§ Work task: Write out the lines below exactly, beginning at the one with "Switch to the Insights tab" and stopping after the one with "Task: Expand the"; the pictures are not copied.

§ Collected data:
☆ ☆ ☆ ☆ ☆
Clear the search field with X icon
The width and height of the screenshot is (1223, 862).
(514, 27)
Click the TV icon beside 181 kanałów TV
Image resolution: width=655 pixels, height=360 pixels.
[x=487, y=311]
☆ ☆ ☆ ☆ ☆
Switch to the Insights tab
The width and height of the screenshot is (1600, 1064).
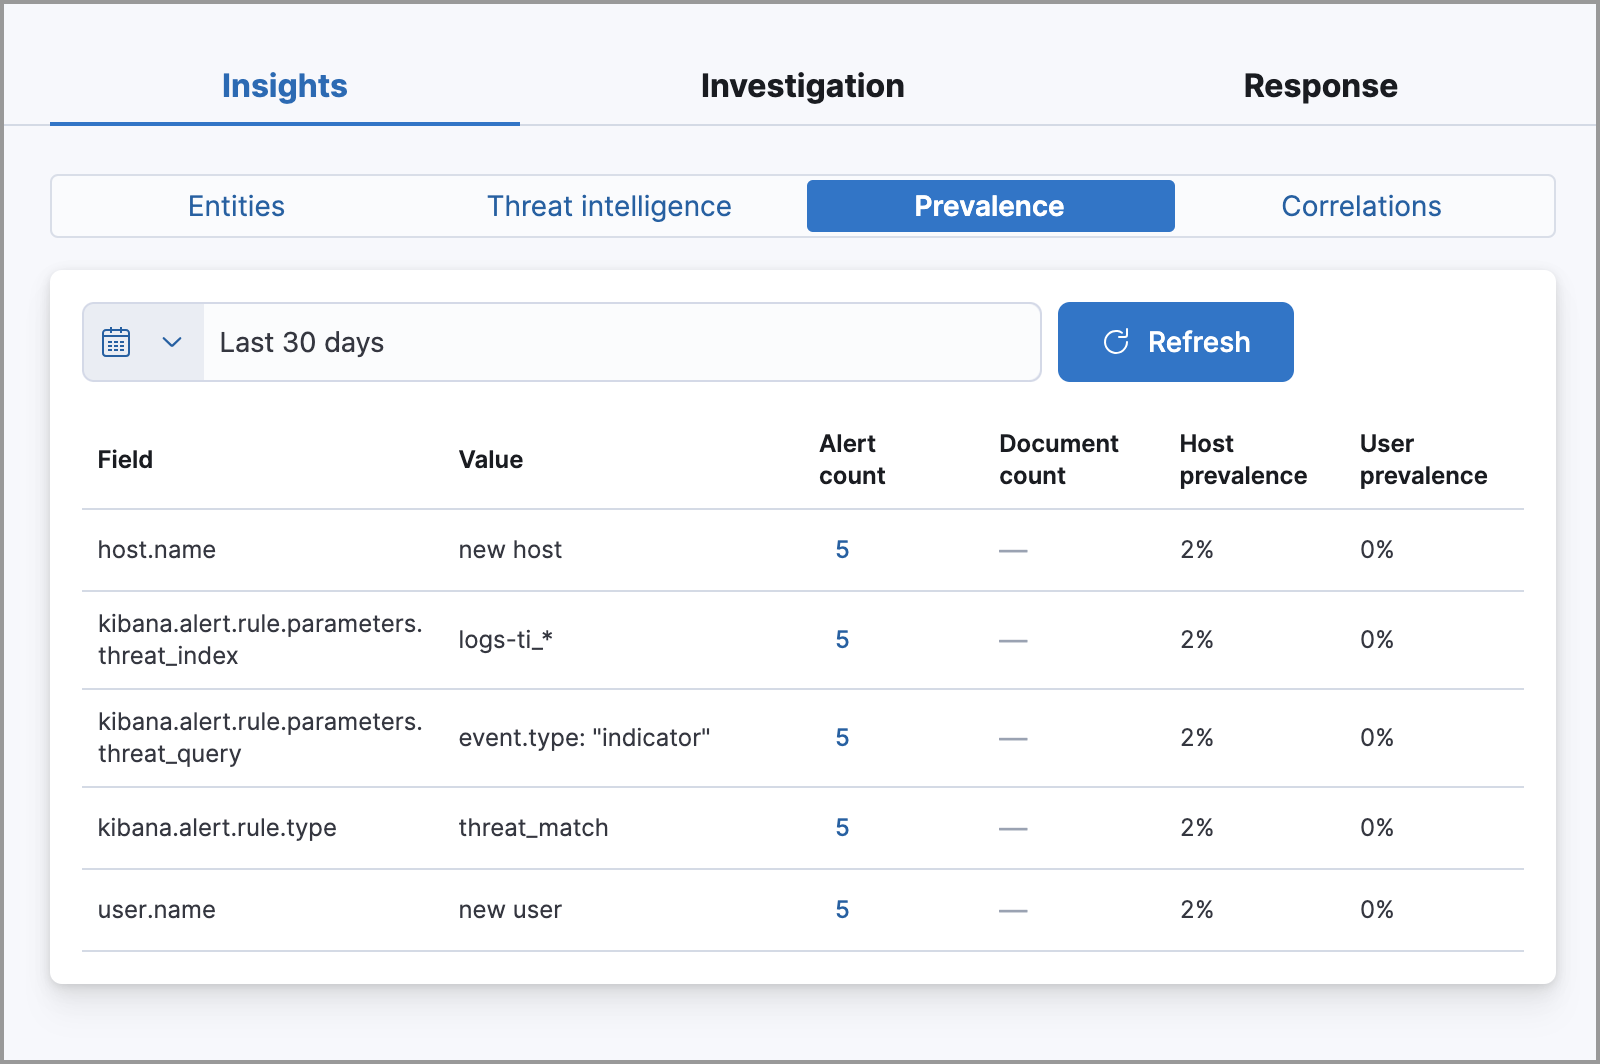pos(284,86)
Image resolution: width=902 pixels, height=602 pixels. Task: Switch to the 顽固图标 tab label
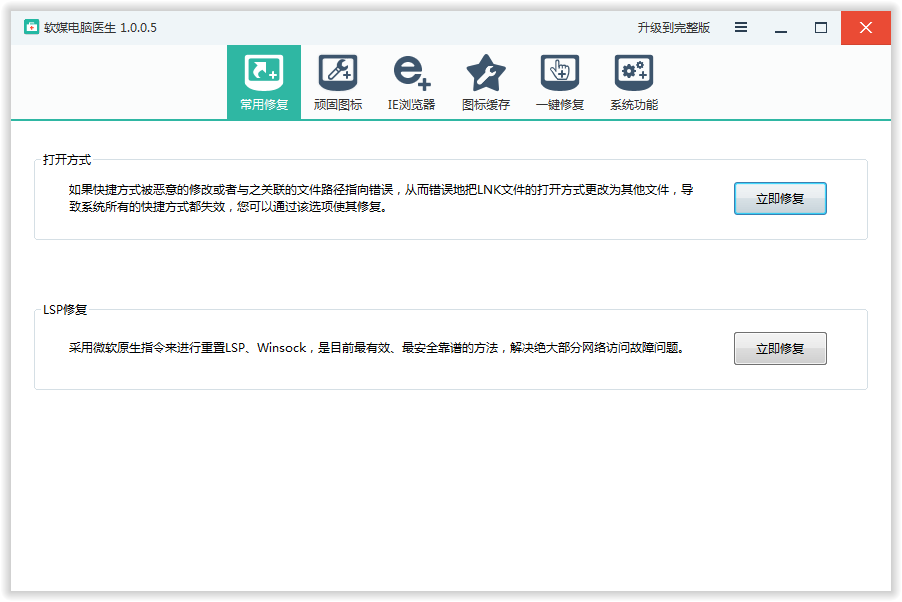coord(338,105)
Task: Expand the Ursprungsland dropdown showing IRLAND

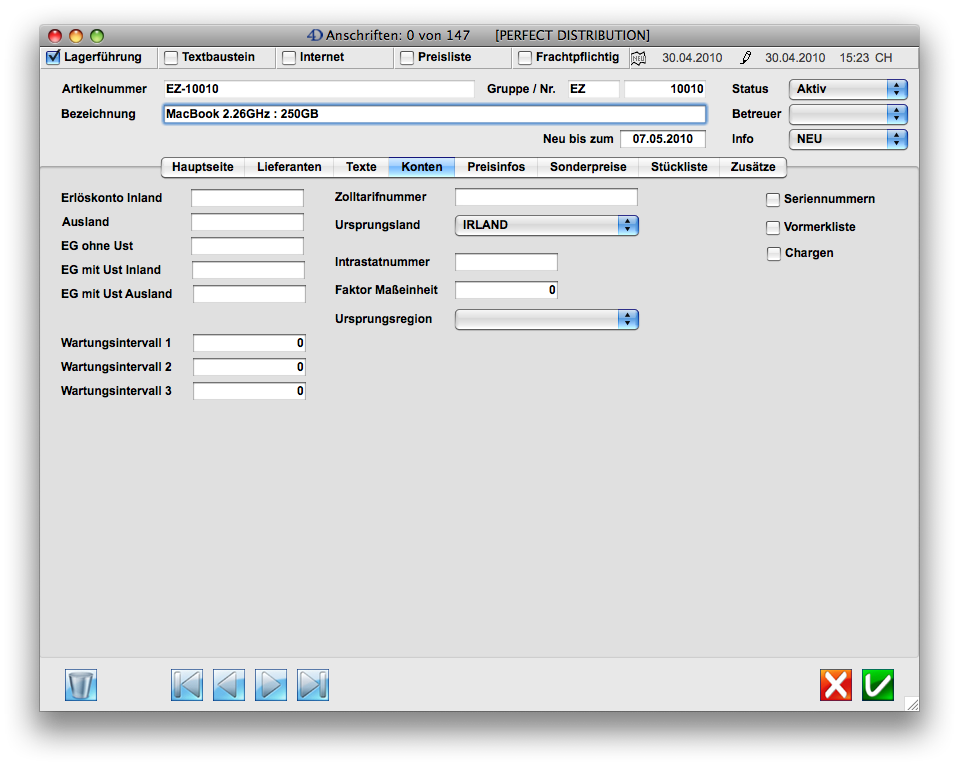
☆ ☆ ☆ ☆ ☆
§ Written answer:
Switch to the Insights tab
The width and height of the screenshot is (1600, 1064).
pos(284,86)
Image resolution: width=902 pixels, height=602 pixels. Task: Switch to the 顽固图标 tab label
coord(338,105)
Task: Expand the Ursprungsland dropdown showing IRLAND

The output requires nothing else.